(not my belly, by the way)
Last night, some friends of mine arraigned an evening where women (and their families) could come and have a safe place to talk and learn about pregnancy and birth. We went around and introduced ourselves, we shared our children’s name and ages, and if we had had a natural birth or C-section.
Every woman, I repeat: EVERY. WOMAN. Had had a C-section except those who had experienced some kind of deliberate intervention: either another woman, or a doctor, or they themselves were educated and prepared to then have a natural birth. This is Brazil—at least my part of Brazil. (Well, there was the one woman who planned a C-section, but the baby came too quick on its own…which is why private hospitals in our area of Brazil have a 98% rate of C-sections rather than 100%).
There were three professional doulas there, who were also nurses, who spoke to fears and lies and past trauma. One woman shared how her mother told her, “Don’t cry or scream while giving birth or the doctors will yell at you.” Because that is what happened to her mother. And so she scheduled a C-section to avoid it. One woman was told her baby was too big, at 39 weeks, and she had to get an immediate C-section. One was told the baby was in the wrong position, and had to get a C-section. One was told natural birth would hurt too much. One was told she was too skinny to have a natural birth. And so on. All lies told by the medical community and society who didn’t have the training and/or time and/or desire to deal with more difficult birth situations.
Some of the women had had wonderful experiences: natural and C-section. The doulas were good to explain that their goal for women was that in any situation, it would be a humanized birth. Where in the amazing, incredible, and most challenging experience of bringing life into the world, the woman is loved, respected, and cared for. That she is not lied to, misinformed, belittled or ignored. That in her most vulnerable moments in life, she is treated as a valuable human.
I was able to share how Lindsay introduced me to a great team of people who cheered me on for 15 hours, who reassured me my baby was safe and my body was doing what it was supposed to do: have a baby. That didn’t make the experience less painful, but it did make it sacred and valuable. And I came away from the experience with a new respect for my body. If I could give birth, I could do about anything ever.
It was beautiful to see these ladies coming together to share this love and experience and education for future mothers to be blessed with positive and humanized births. This is how movements are started and generations changed.
For me, there is another story. A story of a miscarriage. A story of my body failing me. A story of a new pregnancy, with new fears I never thought of the first time around. Questioning my body about things I just accepted before. The main thing: what if when it comes down to it, my body fails me again? It is a story of control, and where my illusion of previous control has been torn down.
And so I need to write a new story of trust and forgiveness. Trust that God still holds everything in His hands, and forgiveness to my body. I need to let go of what happened. My body is still really incredible, and is preparing itself for this baby. It (I) has all it (I) needs to succeed.
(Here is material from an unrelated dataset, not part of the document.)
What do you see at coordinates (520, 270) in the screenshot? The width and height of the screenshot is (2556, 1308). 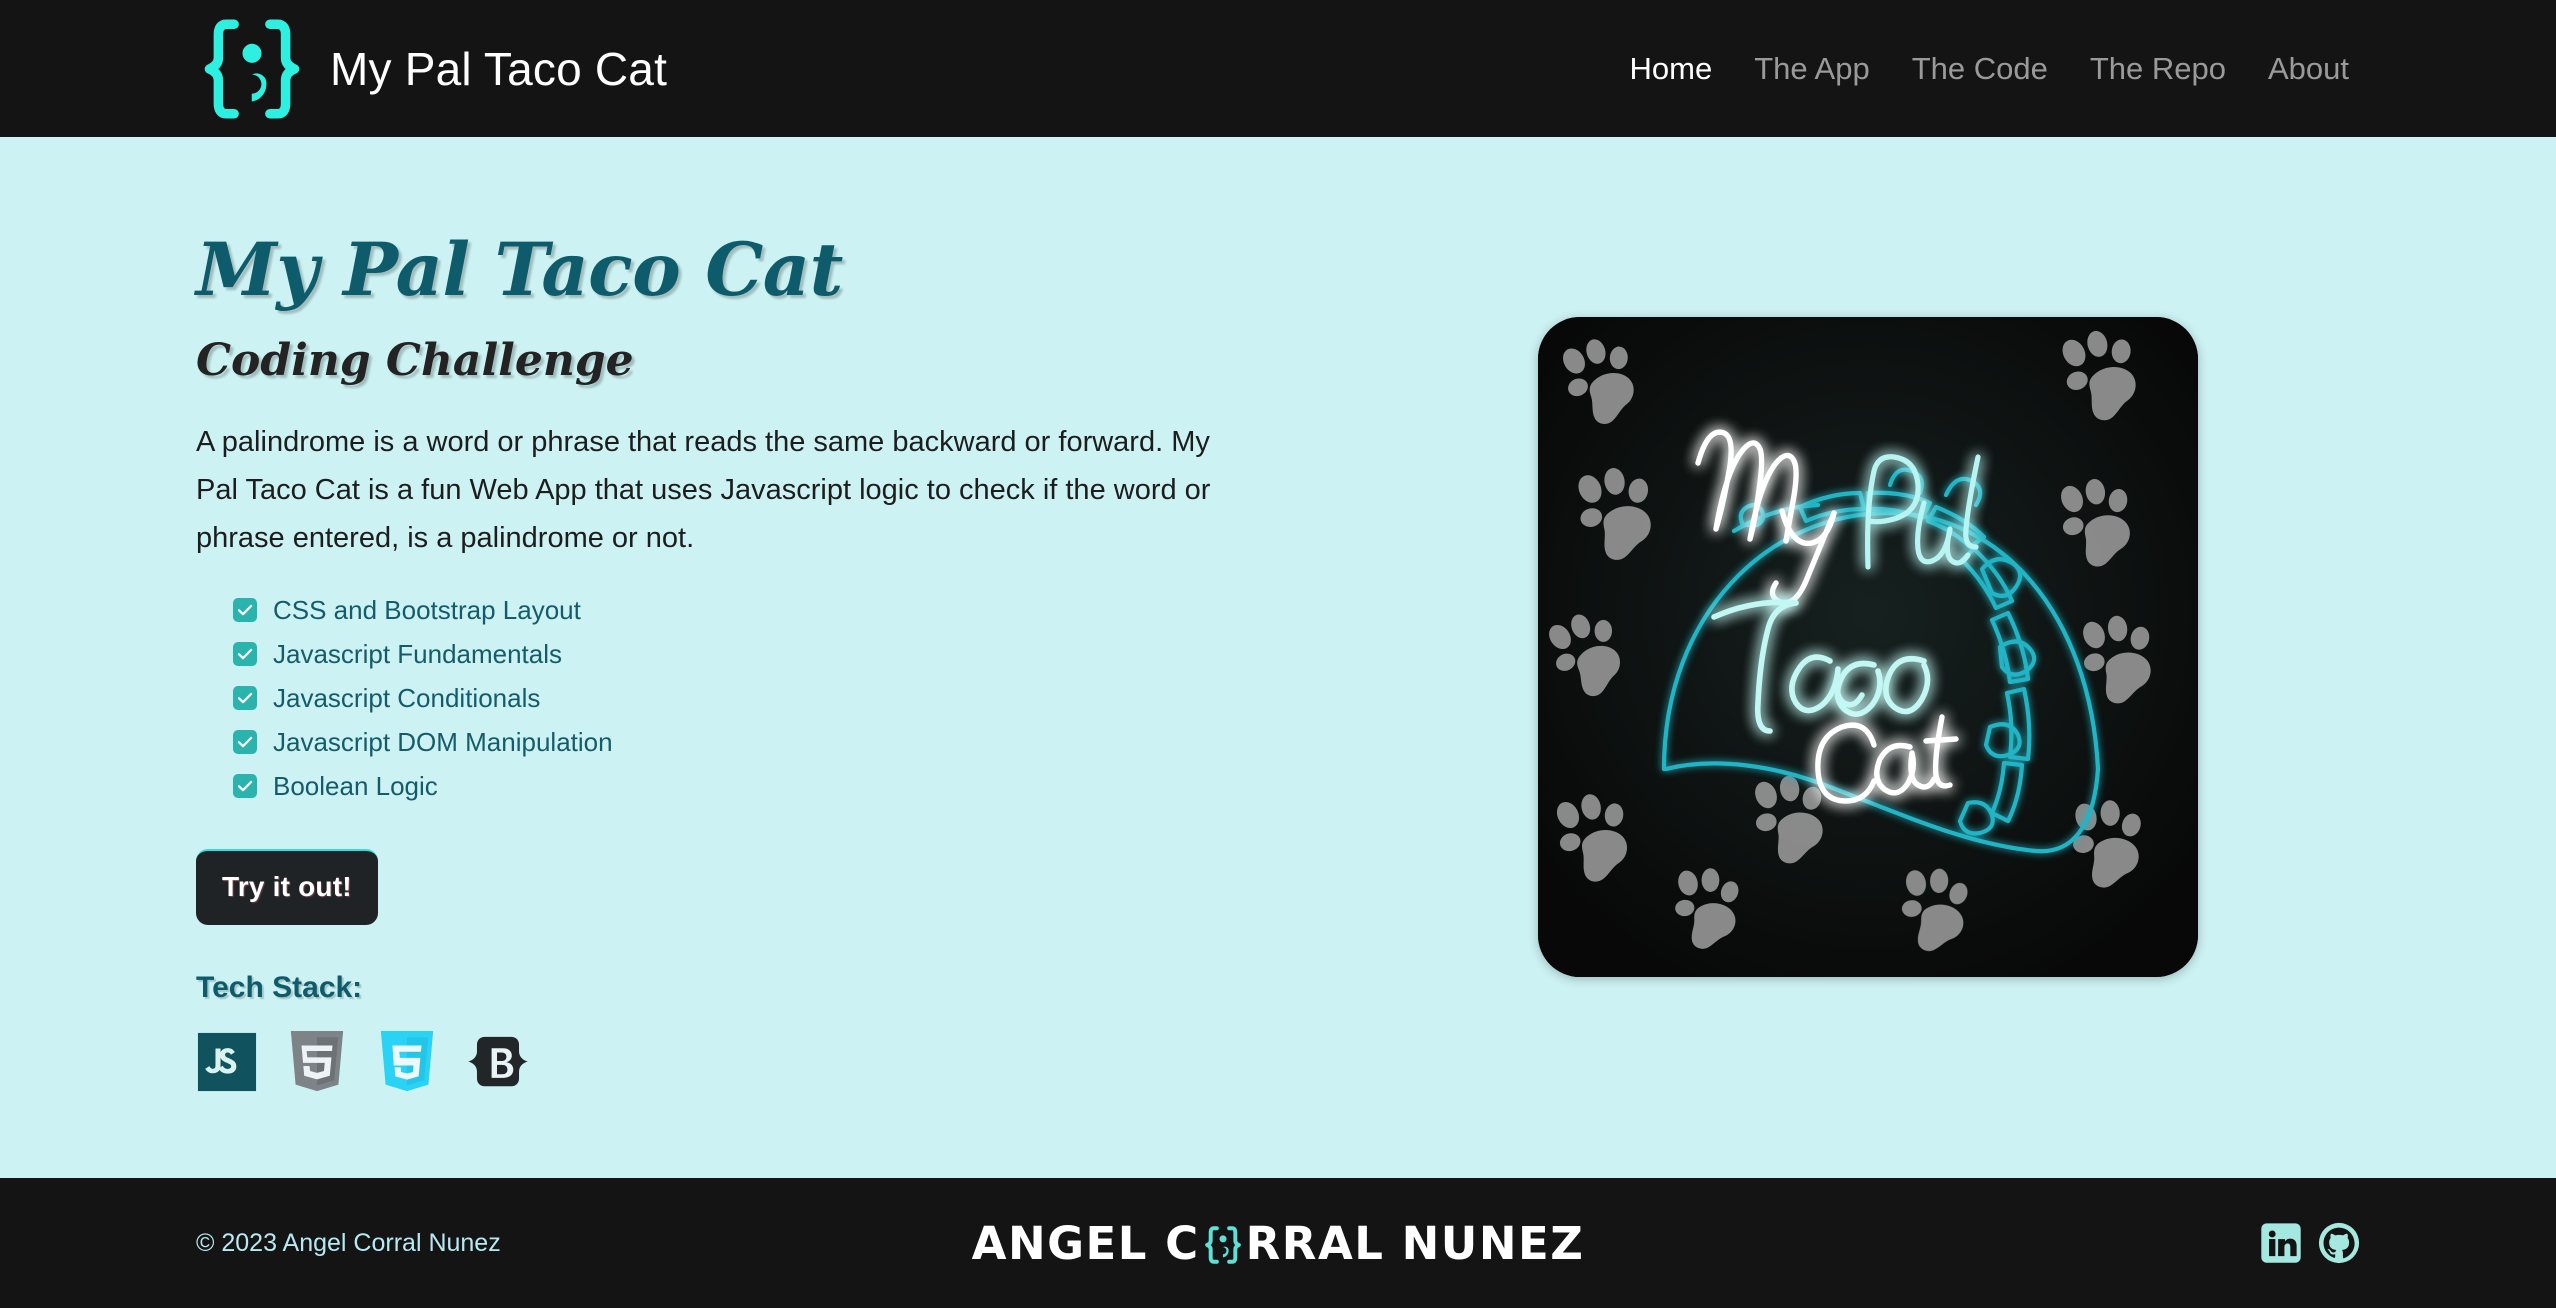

I need to care for, love, and respect this body I have been given. I will not hold the past as a form of control or worry, but will give the same forgiveness and love I am freely given.
It might sound a bit weird to talk about my body as another entity, but that is the best way to describe how I feel, and the process I am going through. Lindsay is again walking with me through this journey, as we figure out doctors and birth plan and all things done differently in Brazil, and done differently after a miscarriage. I am grateful for the journey.